Electronic – Component reliability


I'm trying to design my project, Super OSD, to be as reliable as possible. I want it to work good as new when 5 years old. I hate unreliable products, environmentally it's a waste, and economically it's expensive.

To that end, I'm avoiding electrolytic capacitors, and I've spec'd everything at least 1.5x, most 2x where size/cost permits. However, I am still having to use tantalum bead caps for the on-board regulators of the microcontrollers.

Are there any other things I should be aware of?

Best Answer

If you use appropriate derating guidelines for electrolytic capacitors (keeping the ripple current in check, ensuring they stay well below their maximum temperature rating) they can last a very long time and still provide adequate performance. I've seen capacitors come out of 15 year-old equipment and still 'work' to some degree.

Fans have a limited lifespan depending on how fast you operate them. They tend to gradually fail over time.

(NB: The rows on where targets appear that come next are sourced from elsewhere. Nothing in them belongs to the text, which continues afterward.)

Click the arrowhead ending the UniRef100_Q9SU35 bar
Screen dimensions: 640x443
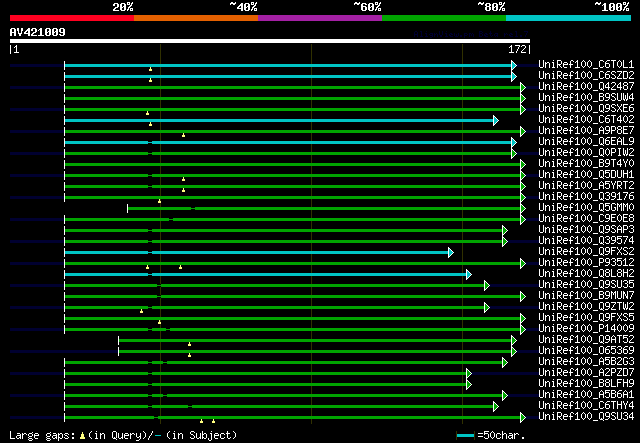tap(486, 285)
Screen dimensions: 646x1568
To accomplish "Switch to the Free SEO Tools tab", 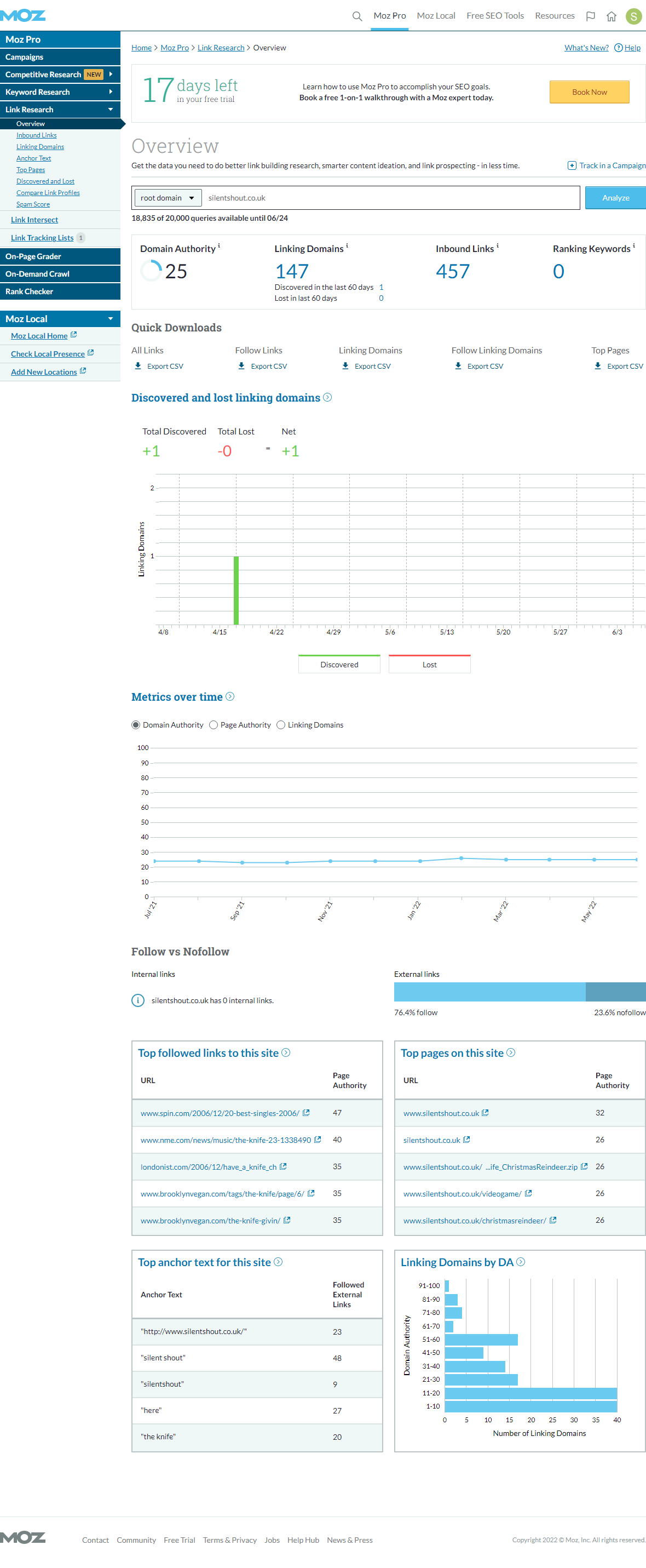I will 494,16.
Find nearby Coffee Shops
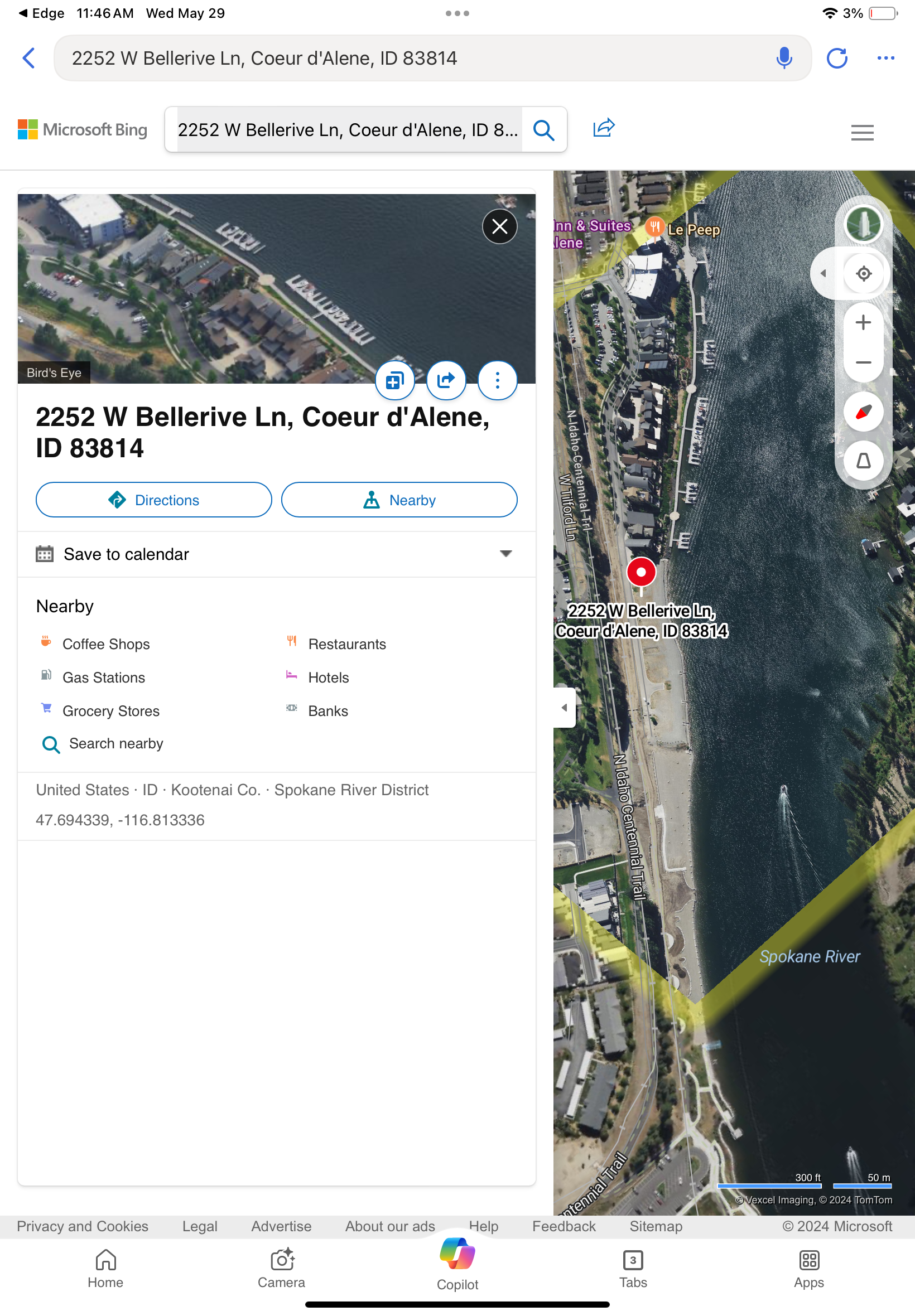The height and width of the screenshot is (1316, 915). (x=106, y=644)

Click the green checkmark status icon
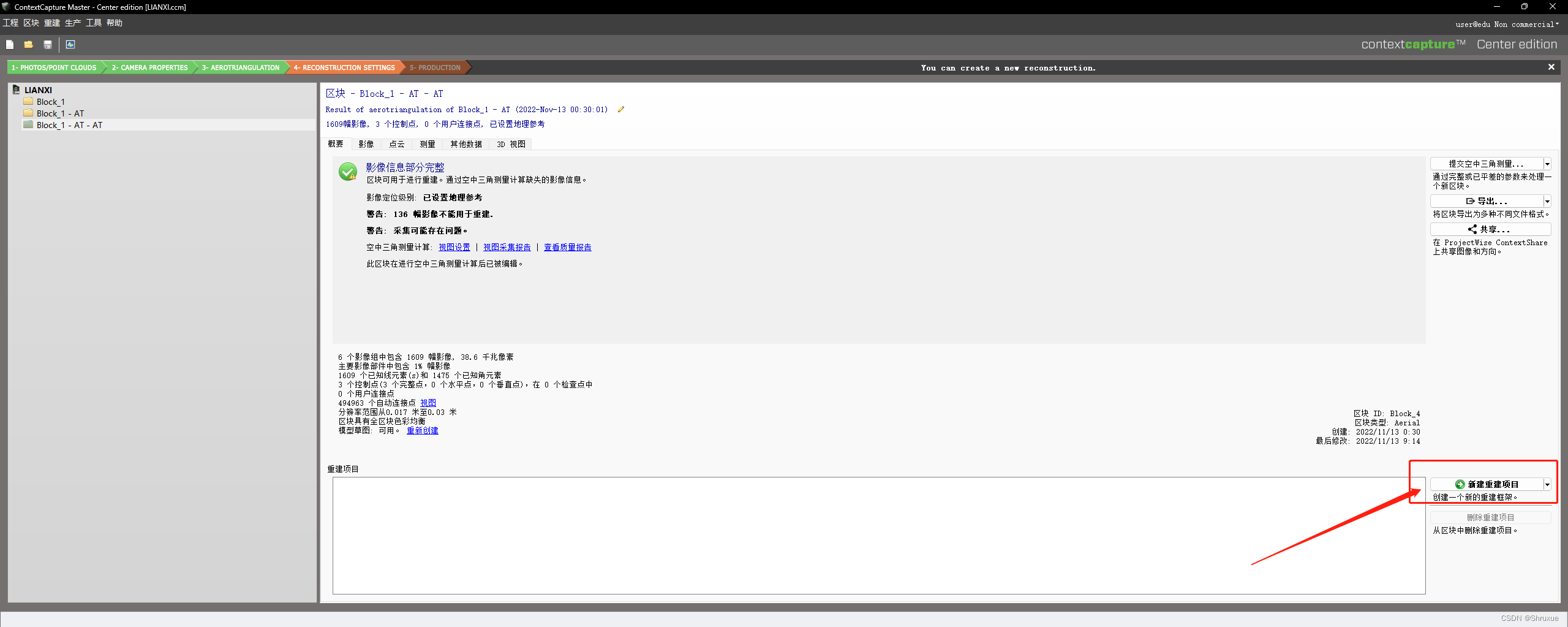[x=348, y=172]
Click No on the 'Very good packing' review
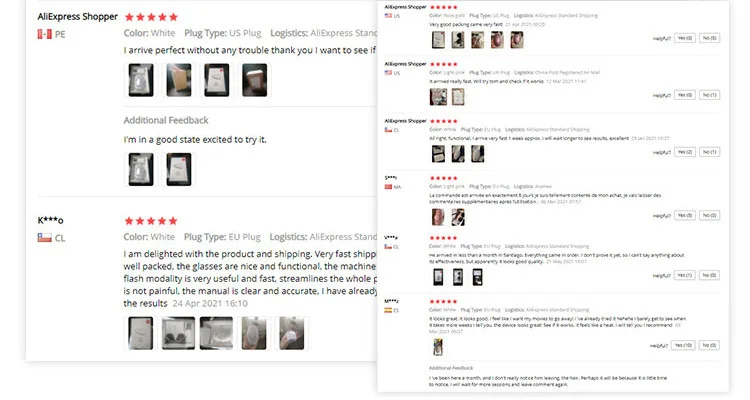Viewport: 750px width, 400px height. 709,38
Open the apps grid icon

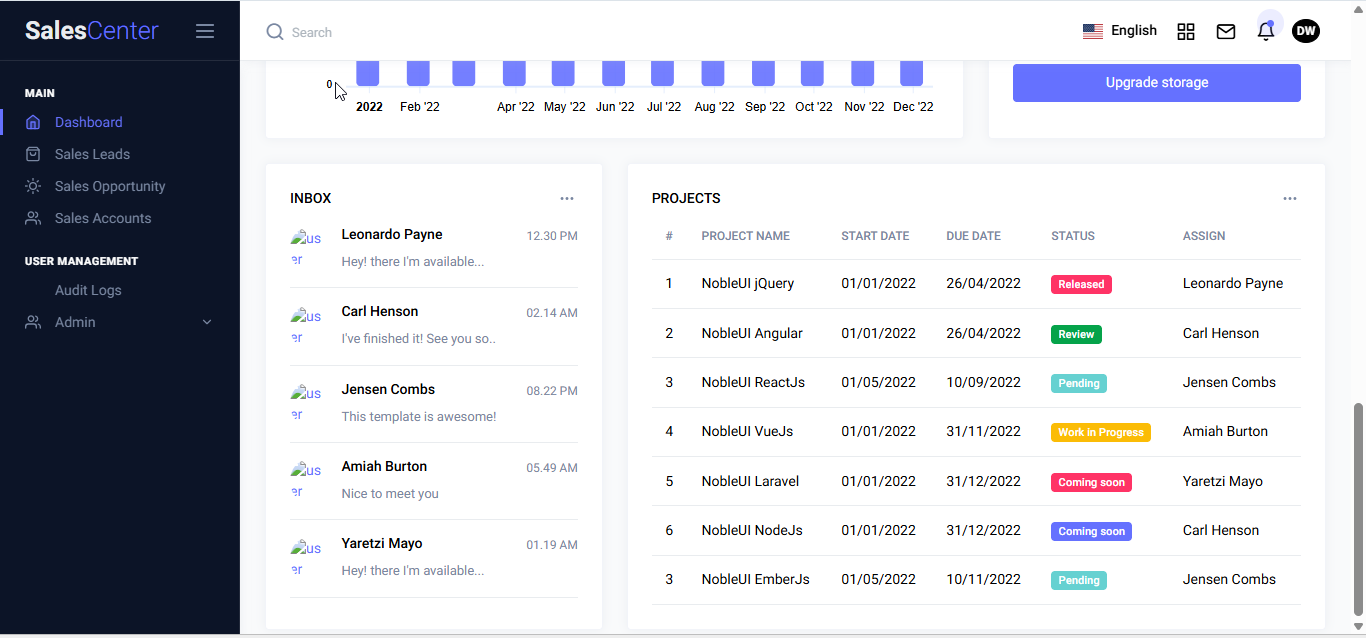[x=1186, y=32]
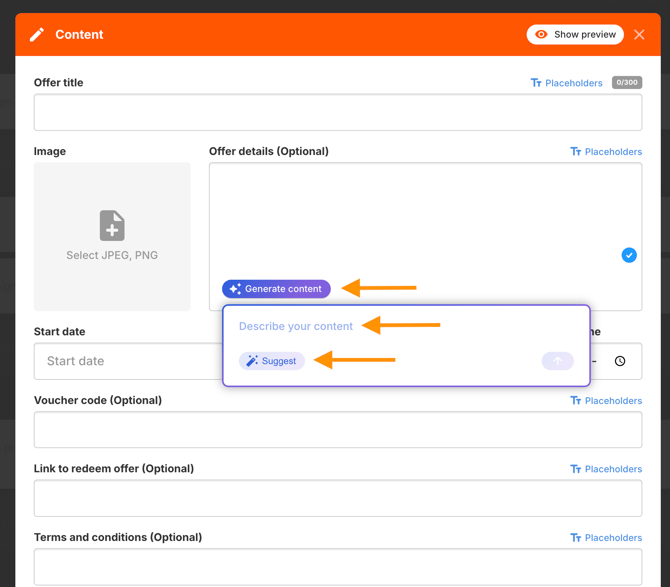The width and height of the screenshot is (670, 587).
Task: Open Placeholders for Voucher code
Action: (x=606, y=401)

If you have a primarily surface-mount design, consider conformal coating to help limit exposure to the elements and mitigate oxidation, etc. Products in the field for years which have some air exposure can very easily get several millimeters of dust, which makes a very effective thermal blanket.

Make sure that, if you're using RoHS parts, that you're not using parts prone to tin whiskering. (This is another area where conformal coating can be helpful).